Following a months-long investigation by the Nevada Department of Wildlife (NDOW), a wolf from the Shasta Pack of Northern California was confirmed to have been spotted, late last year, in Nevada.
According to the NDOW, this marks the first verified presence of a wolf, which is listed as endangered under the federal Endangered Species Act, in the state since 1922.
“While we have had a number of reports of wolves over the years,” said Brian Wakeling, game chief for NDOW, “this observation is of a lone animal and confirmation of wolves with established territories in Nevada.”
An article in this week’s Tahoe Daily Tribune reported that the University of Idaho’s Laboratory for Ecological, Evolutionary and Conservation Genetics recently confirmed that the scat droppings found from the scene and sent to them to analyze, were, indeed, those from a male offspring of The Shasta Pack.
Wakeling further explained that there is “no evidence any wolves have taken up residence in the Silver State,” and though there have been no further sightings of the wolf, it is possible for transient wolves to occasionally cross the California, Oregon or Idaho border.
The wolf was reportedly believed to be a young male in search of a mate.

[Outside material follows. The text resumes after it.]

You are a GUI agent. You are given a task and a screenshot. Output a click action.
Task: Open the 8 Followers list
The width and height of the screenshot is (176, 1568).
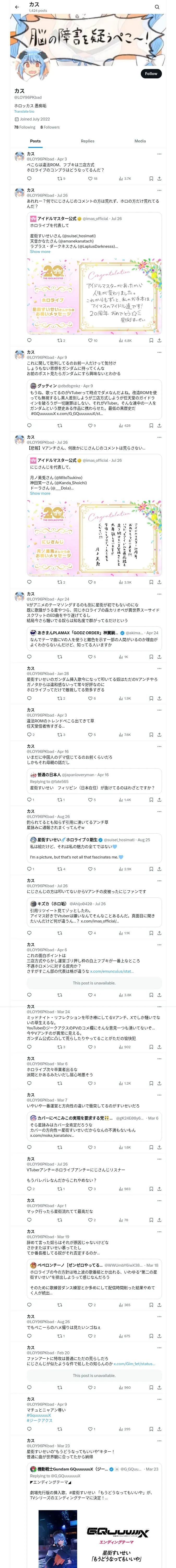tap(50, 127)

In August 2015, per the Sacramento Bee, the California Department of Fish and Wildlife released photos of a family of seven wolves, that State biologists dubbed The Shasta Pack; the first confirmed sighting of a gray wolf pack in modern California history.
“Following the release of wolves in Yellowstone Park, it has taken over 20 years for the first confirmed occurrence in Nevada,” said Tony Wasley, NDOW director. “Clearly, this confirmed sighting has heightened the department’s awareness. We will be closely monitoring the situation.”
The hunting or collection of wolves, or the attempt to engage in any such conduct, is prohibited per the Endangered Species Act.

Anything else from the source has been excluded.